══ Raw records ══

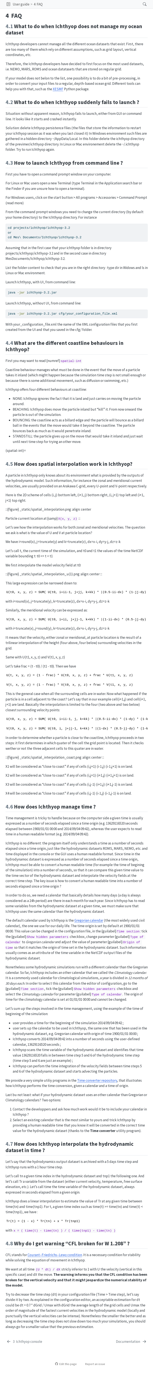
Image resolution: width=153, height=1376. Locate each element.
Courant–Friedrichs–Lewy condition (55, 1255)
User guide (21, 4)
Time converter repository (97, 1080)
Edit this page (65, 1364)
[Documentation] (131, 1342)
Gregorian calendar (88, 920)
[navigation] (91, 4)
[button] (8, 4)
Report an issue (93, 1364)
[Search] (141, 4)
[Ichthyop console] (24, 1342)
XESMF (58, 89)
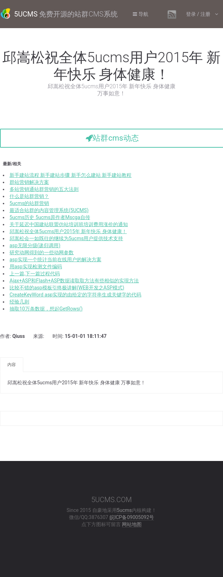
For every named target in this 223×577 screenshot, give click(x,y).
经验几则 (19, 301)
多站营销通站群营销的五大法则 (44, 189)
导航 (140, 14)
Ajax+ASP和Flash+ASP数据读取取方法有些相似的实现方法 (74, 280)
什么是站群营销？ (29, 196)
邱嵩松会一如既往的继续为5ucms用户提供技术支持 (66, 238)
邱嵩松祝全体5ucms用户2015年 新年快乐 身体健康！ (68, 231)
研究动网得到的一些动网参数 (42, 252)
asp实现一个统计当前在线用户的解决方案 (55, 259)
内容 (11, 364)
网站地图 (132, 524)
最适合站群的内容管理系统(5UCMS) (49, 210)
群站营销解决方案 (29, 182)
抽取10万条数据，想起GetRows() (46, 309)
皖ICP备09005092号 (132, 517)
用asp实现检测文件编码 (36, 266)
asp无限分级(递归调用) (35, 245)
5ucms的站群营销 (29, 203)
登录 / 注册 (198, 14)
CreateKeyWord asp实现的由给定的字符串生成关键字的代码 (75, 294)
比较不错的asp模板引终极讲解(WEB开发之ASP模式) (67, 287)
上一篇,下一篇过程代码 (35, 273)
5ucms (124, 510)
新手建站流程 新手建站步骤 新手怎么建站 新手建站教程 (70, 175)
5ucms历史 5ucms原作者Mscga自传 (50, 217)
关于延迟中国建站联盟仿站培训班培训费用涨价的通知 (69, 224)
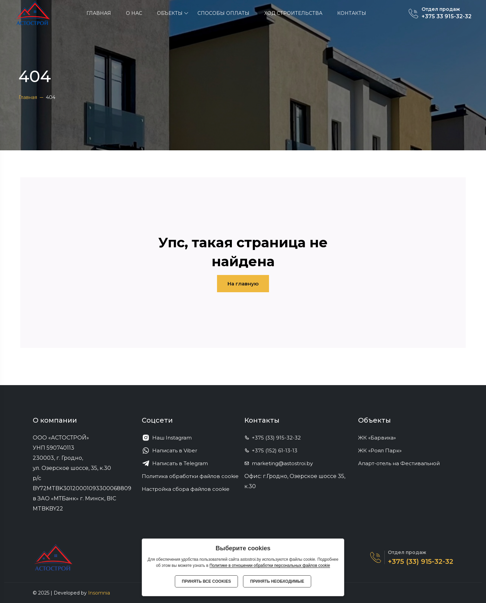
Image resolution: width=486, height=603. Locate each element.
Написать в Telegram (175, 463)
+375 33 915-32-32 (446, 16)
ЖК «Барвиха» (380, 437)
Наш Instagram (167, 438)
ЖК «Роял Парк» (382, 450)
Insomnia (99, 593)
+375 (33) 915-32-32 (272, 437)
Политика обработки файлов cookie (190, 476)
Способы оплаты (223, 13)
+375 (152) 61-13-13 (270, 450)
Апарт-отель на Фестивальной (402, 463)
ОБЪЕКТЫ (170, 13)
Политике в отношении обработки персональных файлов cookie (270, 565)
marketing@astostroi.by (278, 463)
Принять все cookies (206, 581)
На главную (243, 283)
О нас (134, 13)
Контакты (351, 13)
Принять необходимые (277, 581)
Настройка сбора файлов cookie (186, 489)
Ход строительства (293, 13)
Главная (98, 13)
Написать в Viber (169, 451)
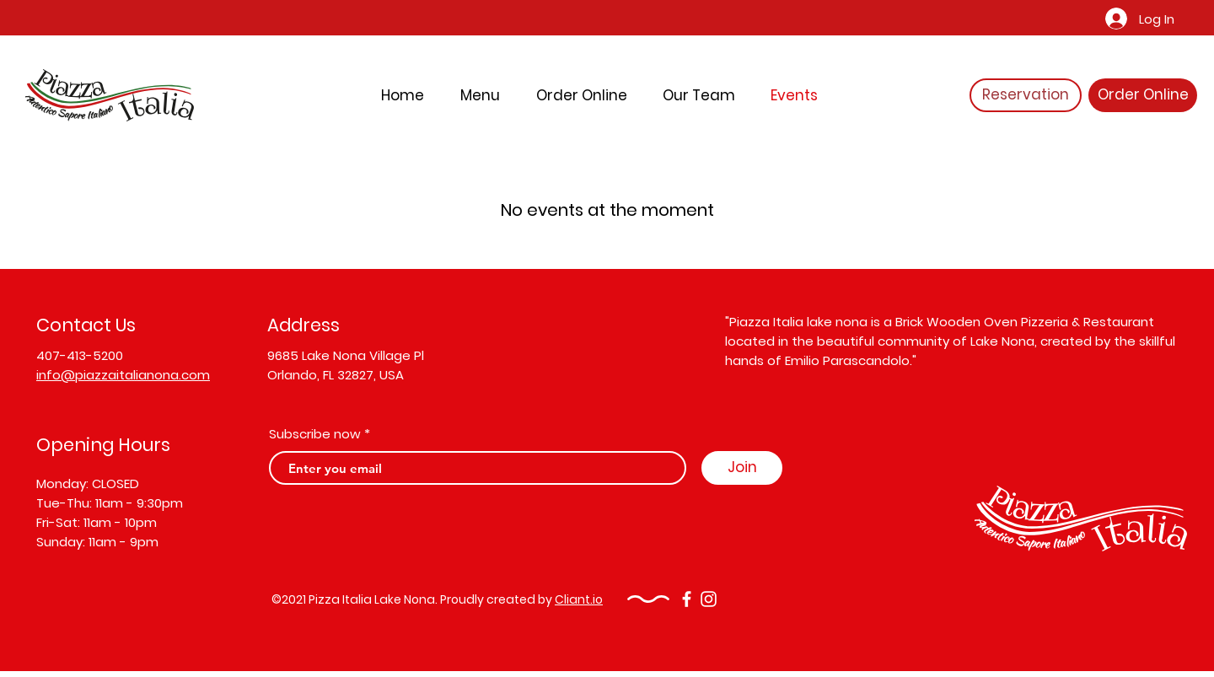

═══

Exercise prompt: Print every line of the data above without changing anything, and leave out the pictures.

Exercise result:
Image resolution: width=153, height=1376. Locate each element.
Courant–Friedrichs–Lewy condition (55, 1255)
User guide (21, 4)
Time converter repository (97, 1080)
Edit this page (65, 1364)
[Documentation] (131, 1342)
Gregorian calendar (88, 920)
[navigation] (91, 4)
[button] (8, 4)
Report an issue (93, 1364)
[Search] (141, 4)
[Ichthyop console] (24, 1342)
XESMF (58, 89)
For every named target in this 223×577 screenshot, give click(x,y).
经验几则 (19, 301)
多站营销通站群营销的五大法则 (44, 189)
导航 (140, 14)
Ajax+ASP和Flash+ASP数据读取取方法有些相似的实现方法 (74, 280)
什么是站群营销？ (29, 196)
邱嵩松会一如既往的继续为5ucms用户提供技术支持 (66, 238)
邱嵩松祝全体5ucms用户2015年 新年快乐 身体健康！ (68, 231)
研究动网得到的一些动网参数 (42, 252)
asp实现一个统计当前在线用户的解决方案 (55, 259)
内容 (11, 364)
网站地图 (132, 524)
最适合站群的内容管理系统(5UCMS) (49, 210)
群站营销解决方案 (29, 182)
抽取10万条数据，想起GetRows() (46, 309)
皖ICP备09005092号 (132, 517)
用asp实现检测文件编码 (36, 266)
asp无限分级(递归调用) (35, 245)
5ucms的站群营销 (29, 203)
登录 / 注册 (198, 14)
CreateKeyWord asp实现的由给定的字符串生成关键字的代码 (75, 294)
比较不错的asp模板引终极讲解(WEB开发之ASP模式) (67, 287)
上一篇,下一篇过程代码 (35, 273)
5ucms (124, 510)
新手建站流程 新手建站步骤 新手怎么建站 新手建站教程 (70, 175)
5ucms历史 5ucms原作者Mscga自传 (50, 217)
关于延迟中国建站联盟仿站培训班培训费用涨价的通知 (69, 224)
Image resolution: width=486, height=603. Locate each element.
Написать в Telegram (175, 463)
+375 33 915-32-32 (446, 16)
ЖК «Барвиха» (380, 437)
Наш Instagram (167, 438)
ЖК «Роял Парк» (382, 450)
Insomnia (99, 593)
+375 (33) 915-32-32 (272, 437)
Политика обработки файлов cookie (190, 476)
Способы оплаты (223, 13)
+375 (152) 61-13-13 (270, 450)
Апарт-отель на Фестивальной (402, 463)
ОБЪЕКТЫ (170, 13)
Политике в отношении обработки персональных файлов cookie (270, 565)
marketing@astostroi.by (278, 463)
Принять все cookies (206, 581)
На главную (243, 283)
О нас (134, 13)
Контакты (351, 13)
Принять необходимые (277, 581)
Настройка сбора файлов cookie (186, 489)
Ход строительства (293, 13)
Главная (98, 13)
Написать в Viber (169, 451)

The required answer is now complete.